I am working on a proof and have found that given the statement if $P(x)$, then $\lnot Q(x)$ is true. Suppose that I do not know the truth value of if $\lnot Q(x)$, then $R(x)$. Taking the conjunction of these two statements allows for the conclusion if $P(x)$, then $R(x)$ by hypothetical syllogism. Now, assuming that it is known that if $P(x)$, then $R(x)$ is always false when $P(x)$ is true, and that a conjunction can only be true when both statements are true, does it follow that if $\lnot Q(x)$, then $R(x)$ is always false whenever $\lnot Q(x)$ is true? I am assuming that it is, but I want to makes sure there is not something I am missing where there is a case where if $\lnot Q(x)$ could be true, but also $R(x)$ could be true.

Answer 1

I am working on a proof and have found that given the statement if $P(x)$, then $\lnot Q(x)$ is true.

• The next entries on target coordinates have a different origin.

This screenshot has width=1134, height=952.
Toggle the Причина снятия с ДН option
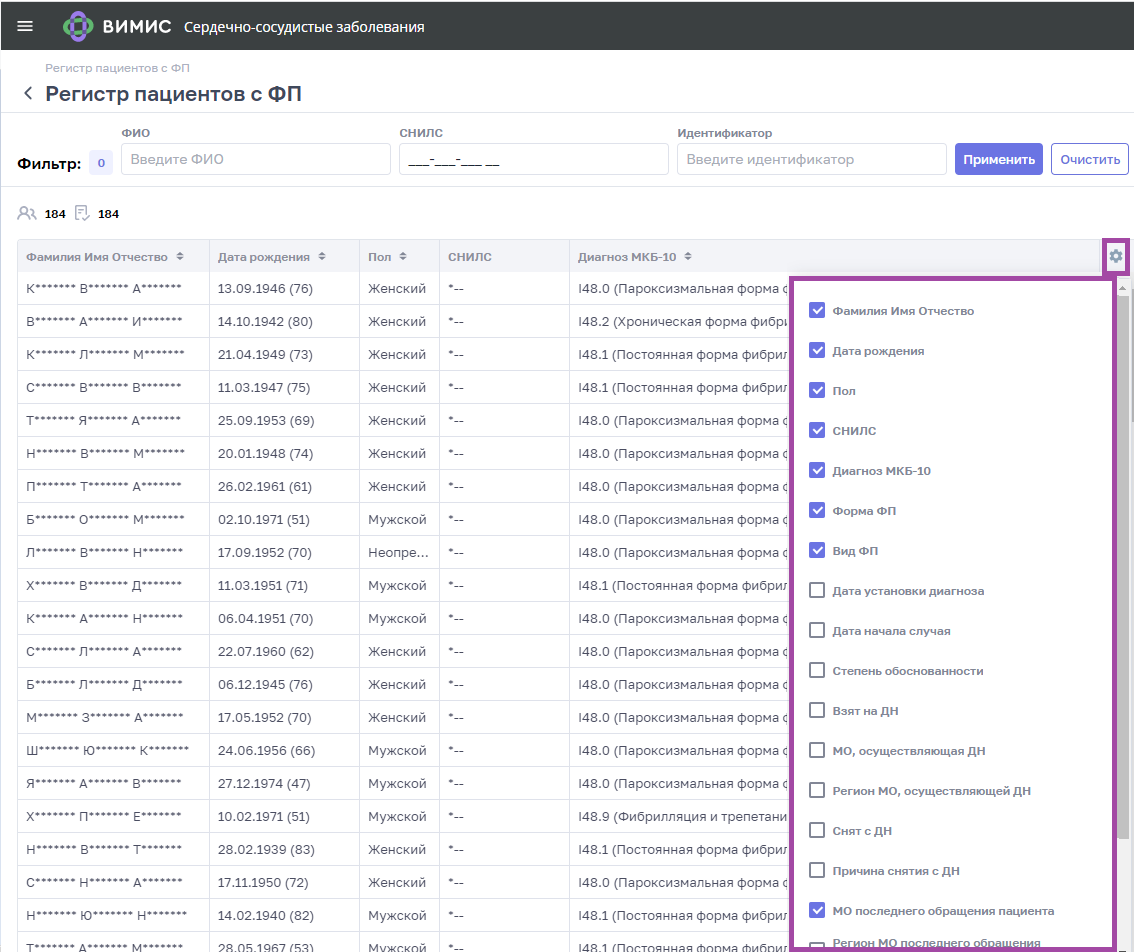tap(817, 871)
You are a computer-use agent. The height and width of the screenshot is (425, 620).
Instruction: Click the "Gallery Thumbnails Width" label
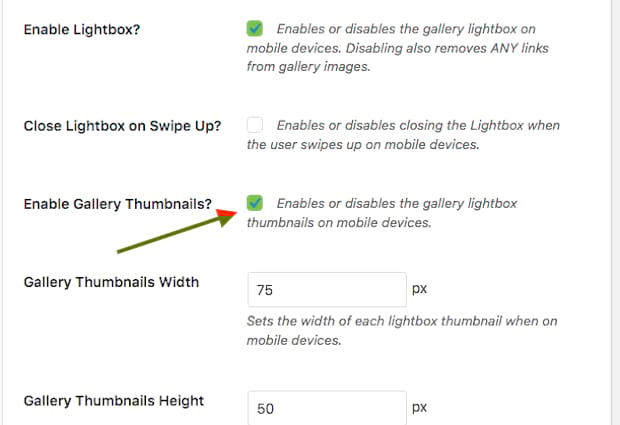111,282
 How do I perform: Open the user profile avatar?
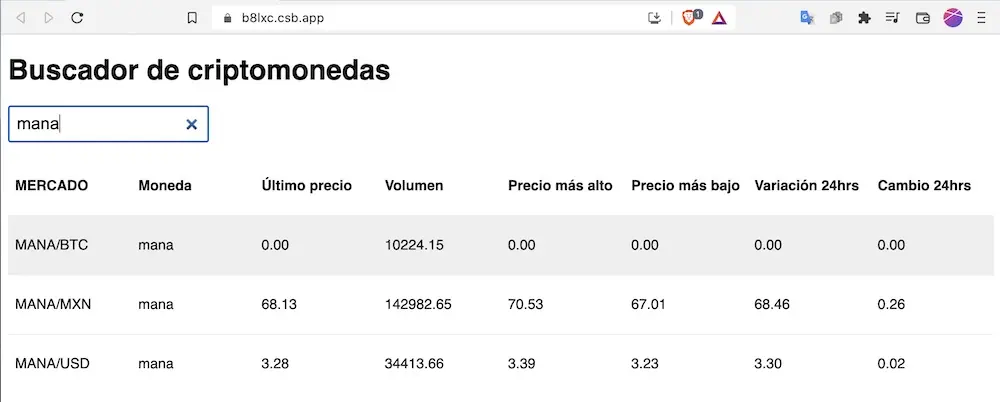pyautogui.click(x=953, y=18)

Suppose that I do not know the truth value of if $\lnot Q(x)$, then $R(x)$. Taking the conjunction of these two statements allows for the conclusion if $P(x)$, then $R(x)$ by hypothetical syllogism.

That inference is valid.

$$P(x)\to\neg Q(x)~,~ \neg Q(x)\to R(x)~\vdash~ P(x)\to R(x)$$

Now, assuming that it is known that if $P(x)$, then $R(x)$ is always false when $P(x)$ is true, and that a conjunction can only be true when both statements are true, does it follow that if $\lnot Q(x)$, then $R(x)$ is always false whenever $\lnot Q(x)$ is true?

No, that is not entailed.

$$P(x)\to\neg(P(x)\to R(x)),P(x)\to\neg Q(x)~,~ \neg Q(x)\to R(x)~\nvDash \neg Q(x)\to\neg(\neg Q(x)\to R(x))$$

I am assuming that it is, but I want to makes sure there is not something I am missing where there is a case where if $\lnot Q(x)$ could be true, but also $R(x)$ could be true.

Yes, suppose $\neg P(x)$, $\neg Q(x)$, and $R(x)$. Well, all three premises are satisfied by this model, but the conclusion $\neg Q(x)\to\neg(\neg Q(x)\to R(x))$ is not satisfied. So the conclusion is not entailed by the premises.